How to get Request Querystring values?

Question

My api client code sends an authentication token in the querystring like:

www.example.com/api/user/get/123?auth_token=ABC123

I'm using Mvc Web api controller, and I have a filter that checks if the auth_token is valid or not, but I'm not sure how to access the request querystring values.

This is what I am doing now but it is obviously wrong:

The below snippet is inside of my filter that inherits from:

ActionFilterAttribute

public override void OnActionExecuting(System.Web.Http.Controllers.HttpActionContext actionContext)
{
       base.OnActionExecuting(actionContext);

       if (actionContext.Request.Properties.ContainsKey("auth_token") &&
          actionContext.Request.Properties["auth_token"].ToString() == "ABC123")
       {
         ...
       }
}

Answer 1

Use the GetQueryNameValuePairs extension method, like so:

var queryString = actionContext.Request.GetQueryNameValuePairs().ToDictionary(x => x.Key, x => x.Value);

EDIT To avoid duplicate keys, consider doing a ToLookup:

var queryString = actionContext.Request.GetQueryNameValuePairs().ToLookup(x => x.Key, x => x.Value);

Here's a blog post on Lookups: https://www.c-sharpcorner.com/UploadFile/vendettamit/using-lookup-for-duplicate-key-value-pairs-dictionary/

Answer 2

In the OnActionExecuting method of a filter, you can access the query string and parse it like this to get the token.
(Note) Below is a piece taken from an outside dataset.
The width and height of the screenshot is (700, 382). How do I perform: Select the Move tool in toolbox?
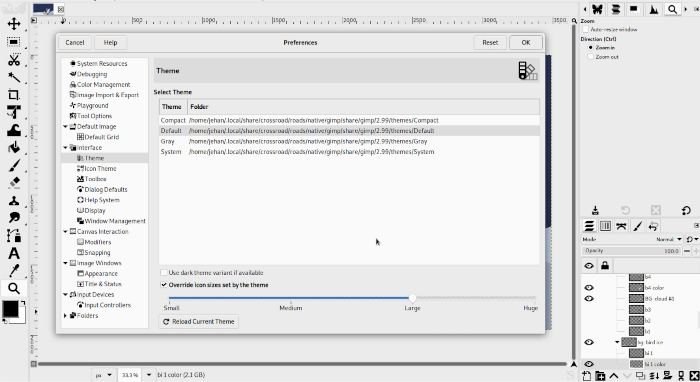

var queryString = actionContext.Request.RequestUri.Query;
if(!String.IsNullOrWhiteSpace(queryString))
{
    string token = HttpUtility.ParseQueryString(
                         queryString.Substring(1))["auth_token"];
}

But then, is passing a token in query string a good practice? Probably not, but it is up to you. HTTP header could be a better option since query string can get logged and cached.